The Drivers of Change in the African Telecommunication Sector
Formulating a winning strategy is not rhetoric or some form of brainy activity just just to show your company has MBAs. In fact, the best strategy formulation are the ones that come from understanding the market through the eyes of a substantial part of your workforce and not just the executives.
The drivers of change in the African Telecommunication sector will be discussed in this post.
Mobile Terminating Rate and Asymmetry Regulations
MTR and Asymmetry regulations in many countries can be a blessing for new operators but impact both profit and revenue of the established players. The best thing for the established players to do is have a blue ocean strategy thinking hat. Some of them are already exploring getting more revenues from products like data that do not have interconnect rates. The implication of the MTR for the industry is it can foster more competition if the smaller operators are serious – else the big players will continue dominating. Also, the subscribers might be the biggest winner in this.
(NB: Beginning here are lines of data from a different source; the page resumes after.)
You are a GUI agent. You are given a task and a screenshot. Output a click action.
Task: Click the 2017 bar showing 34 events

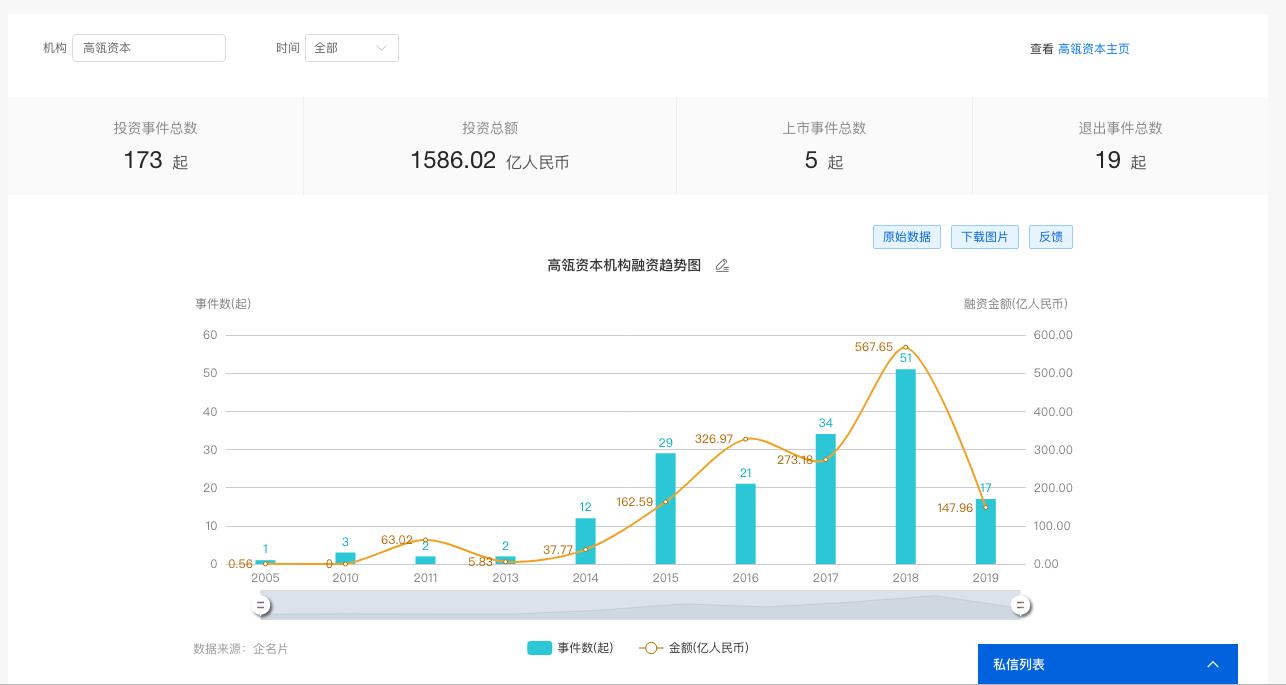(825, 500)
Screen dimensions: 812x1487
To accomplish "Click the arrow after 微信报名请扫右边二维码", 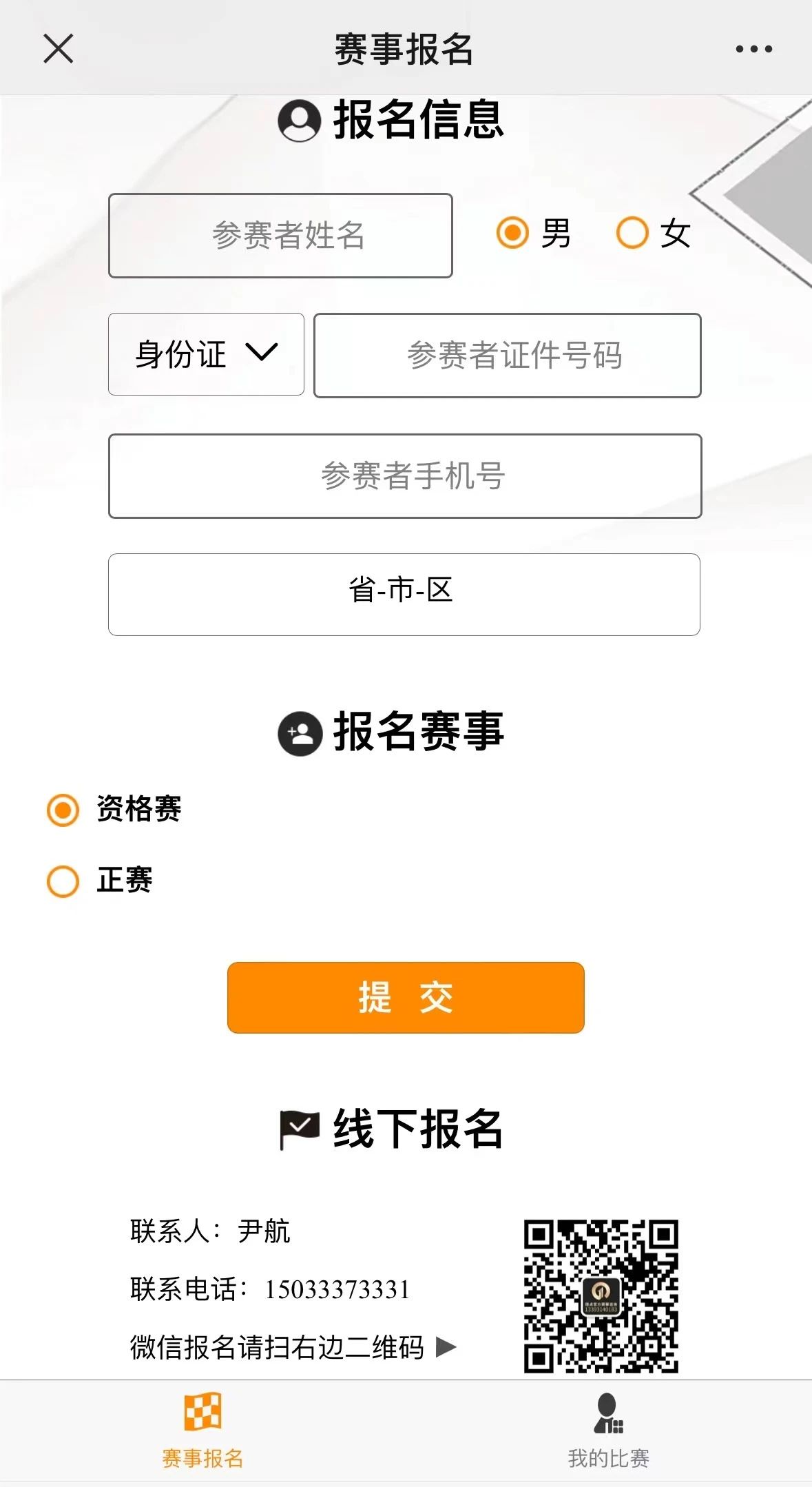I will (x=446, y=1346).
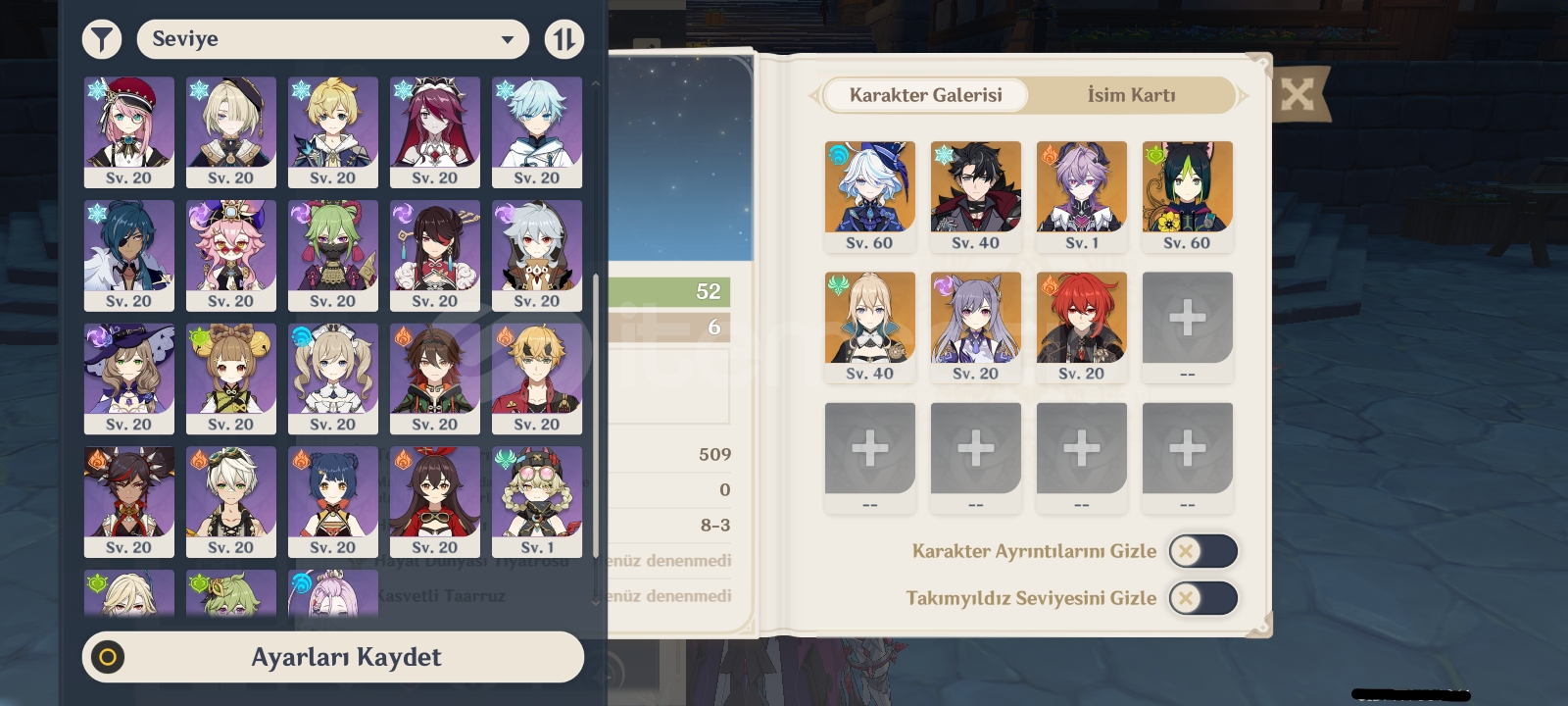The image size is (1568, 706).
Task: Click the Ayarları Kaydet button
Action: [333, 657]

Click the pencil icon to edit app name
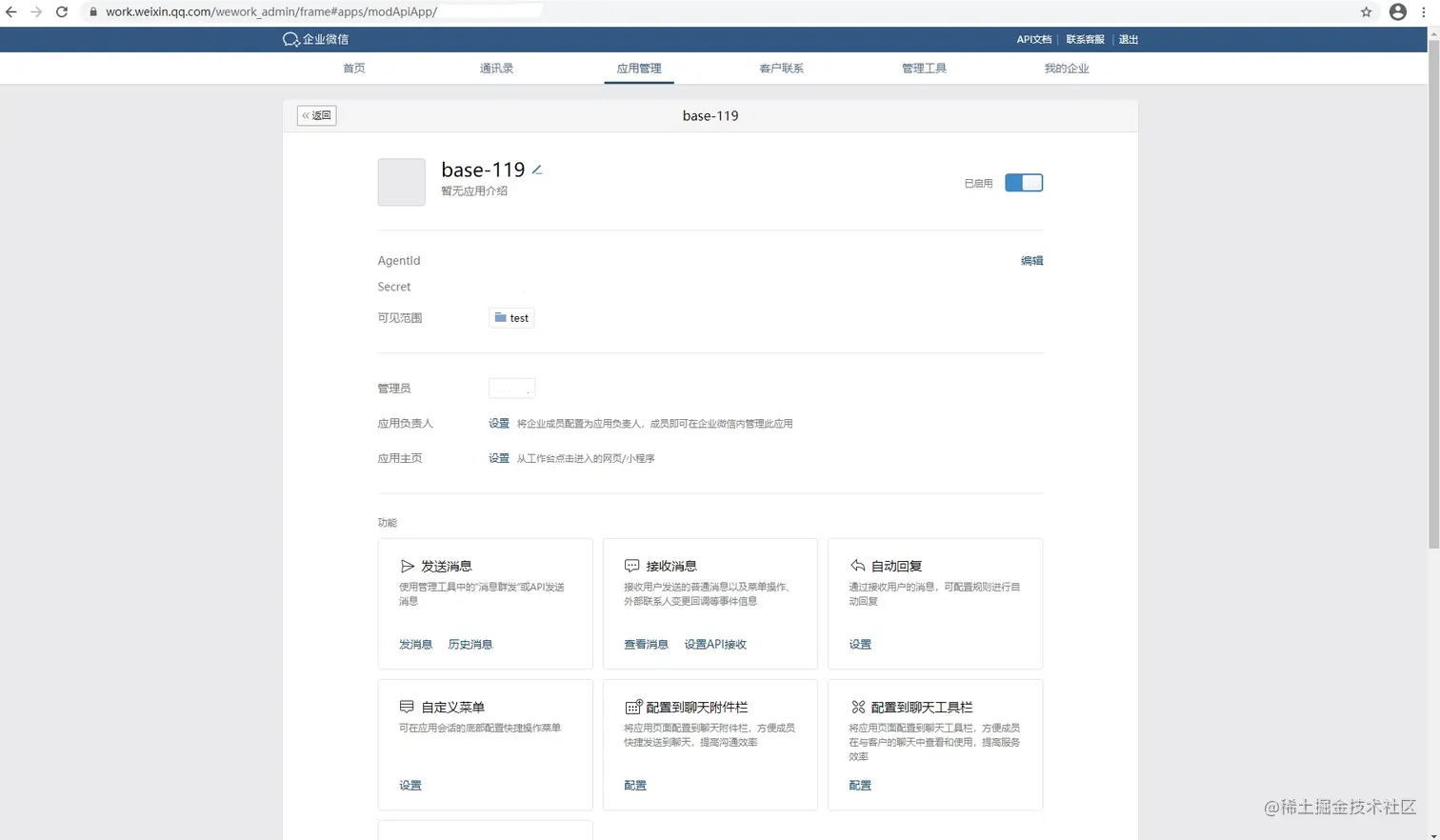[536, 169]
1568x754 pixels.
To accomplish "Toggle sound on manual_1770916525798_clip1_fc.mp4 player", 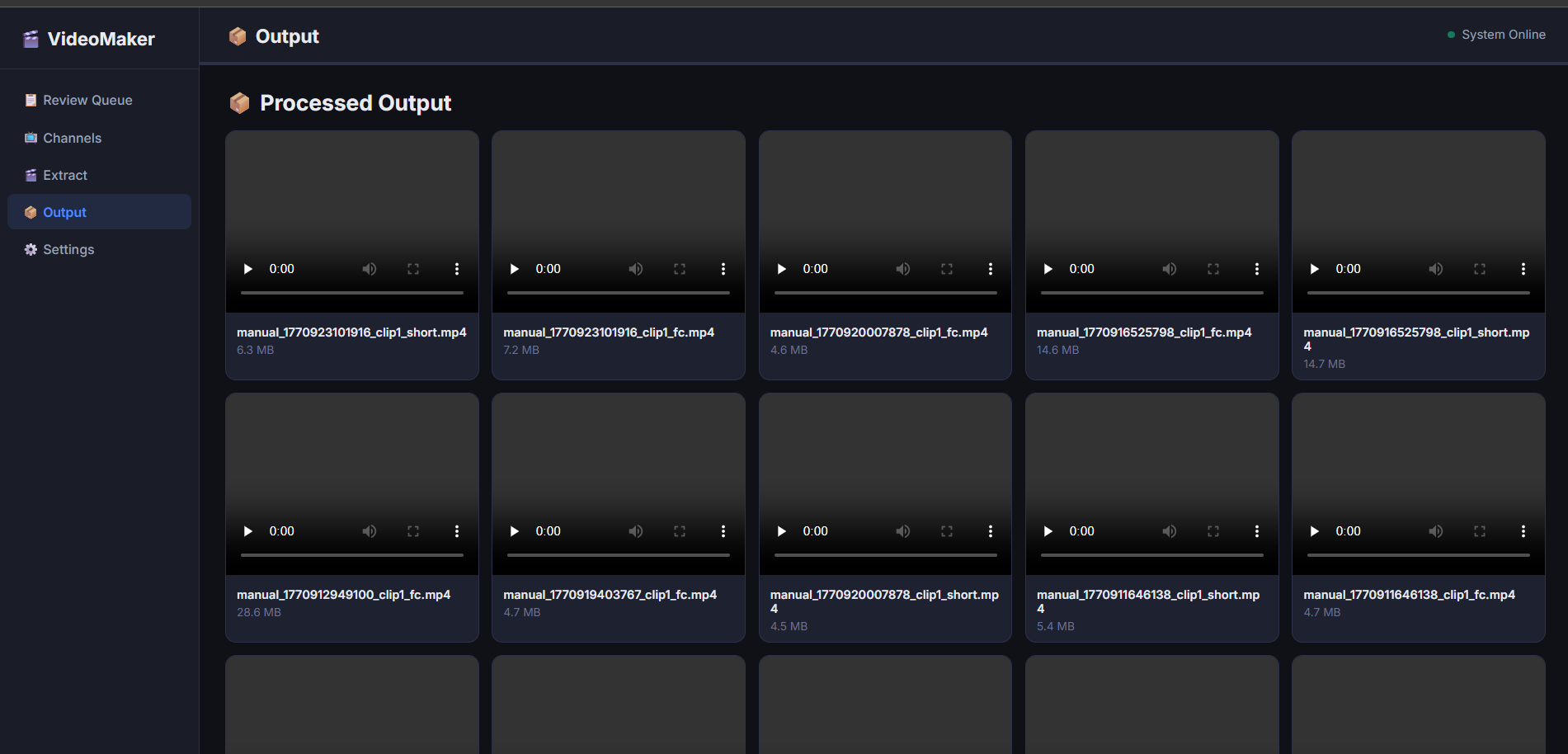I will (x=1169, y=268).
Growing African Middle Class.
Most of Africa is painted as hungry and poverty ridden. Recent GDP outlook of many African countries show surprising figures and many are realizing that more Africans would have the capacity to pay for such services as mobile telephony. This will keep investments in these countries up and more players would invest to have good service coverage.
Investment in Networks
As the need for more internet data grows, there is need to fund network expansions. The impact would be more Foreign Direct Investment coming into the countries. Some network operators already have big projects and are spending great amounts to ensure network quality improves.
Fixed Mobile Convergence
There is a blurred line now between fixed and mobile networks. This provides a great opportunity for mobile operators that have been seen as more efficient to capture more markets from the traditional fixed operators and not allow the opposite to happen.
Government and Spectrum Allocation
Slow allocation of spectrum remains a big problem for the industry players as they are not able to roll out services as fast as needed. The growing appetite for fast data needs spectrum allocations to be faster. Governments also use spectrum allocations as a carrot stick to get the industry to abide by regulations such as AA and BBEE in South Africa.
Rising fear of further taxation on mobile operators is also a big issue. It is important to note that this is due to reliant on taxation to support the grant systems of many governments.
A weak currency is a big issue as most of the telecoms equipment comes from foreign countries. This will keep impacting the profit margins of the network operators.
Some people believe that mobile services must be cheap. There were lawsuits especially calling for free SMS and cheaper calls. This is not good for the industry.
Other drivers of change in the Telecoms sector include:
The Telecoms industry in Africa provides interesting platform for the growth of the continent. It is important to focus on the development of the industry to ensure optimal impact on the citizens of Africa. The African telecommunication revolution is a critical component of the road to developing the continent.